2nd Workshop Neurogenetics in Germany, Munich, October 19-21, 1995
Several studies indicate that mitochondrial DNA mutations play a role in the etiology of complex disorders such as Parkinson disease (PD) and Alzheimer disease (AD), as well as in normal aging. In the case of PD, a point mutation at nucleotide 5460 affecting the ND2 subunit of NADH dehydrogenase (EC 126.96.36.199; complex I of the respiratory chain) was found to be more common in PD brains compared with normal and AD controls (Kösel et al., submitted).
We have now studied the distribution of mutated and wild-type mtDNA in a large number of different anatomical regions in PD brains with very high and very low ratios of the different mtDNA species, respectively. DNA was extracted from formalin-fixed and paraffin-embedded archival brain tissue, amplified by PCR, and digested using the restriction enzyme Hph I. The proportion of mutated mtDNA was determined by quantitative laser densitometry.

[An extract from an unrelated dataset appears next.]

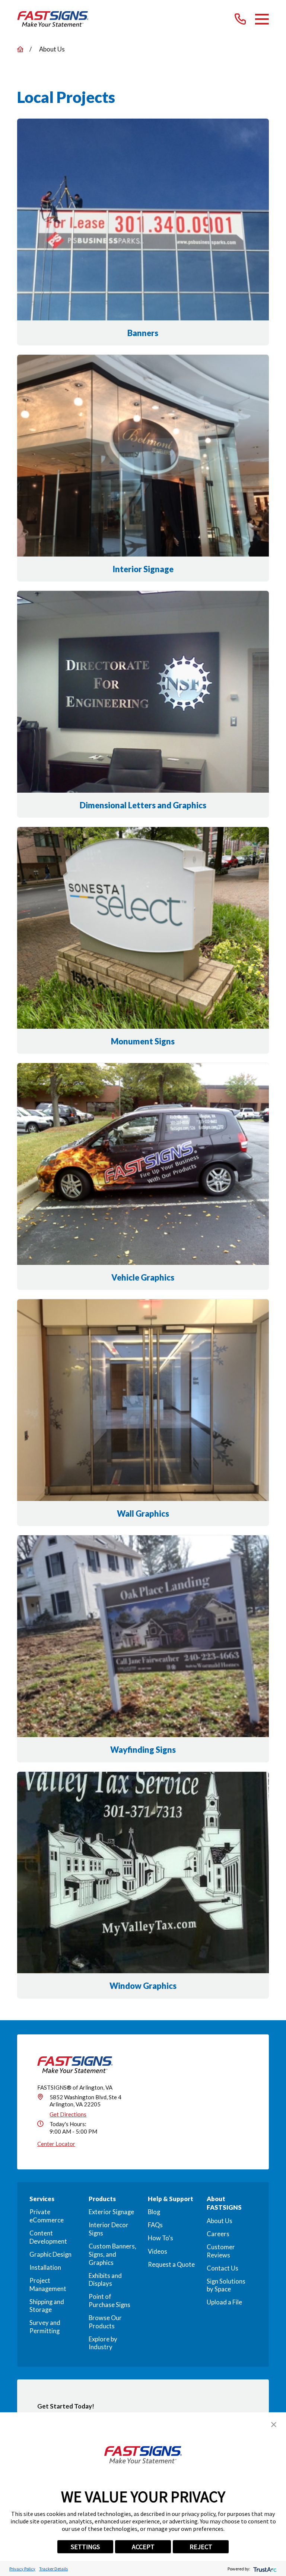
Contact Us (222, 2268)
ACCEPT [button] (143, 2546)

Comparing up to 16 different tissue areas, we found varying degrees of mtDNA heteroplasmy in different brain regions. For instance, in one brain it appeared that hindbrain regions such as cerebellum and the nuclei of the cranial nerves carried significantly lower amounts (88%) of G5460A mutated DNA than the nuclei of the basal ganglia. Relative levels of mtDNA heteroplasmy were 96% and 94% in caudatum and putamen, respectively. Apart from their possible relevance for PD pathogenesis our results could provide new insights into brain development. Additional cases are currently being studied to determine the exact relationship between the degree of mtDNA heteroplasmy in specific neuronal populations and the histological as well as biochemical changes accompanying dopaminergic cell death in PD.
Supported by the Deutsche Forschungsgemeinschaft (Gerhard Hess-Programm).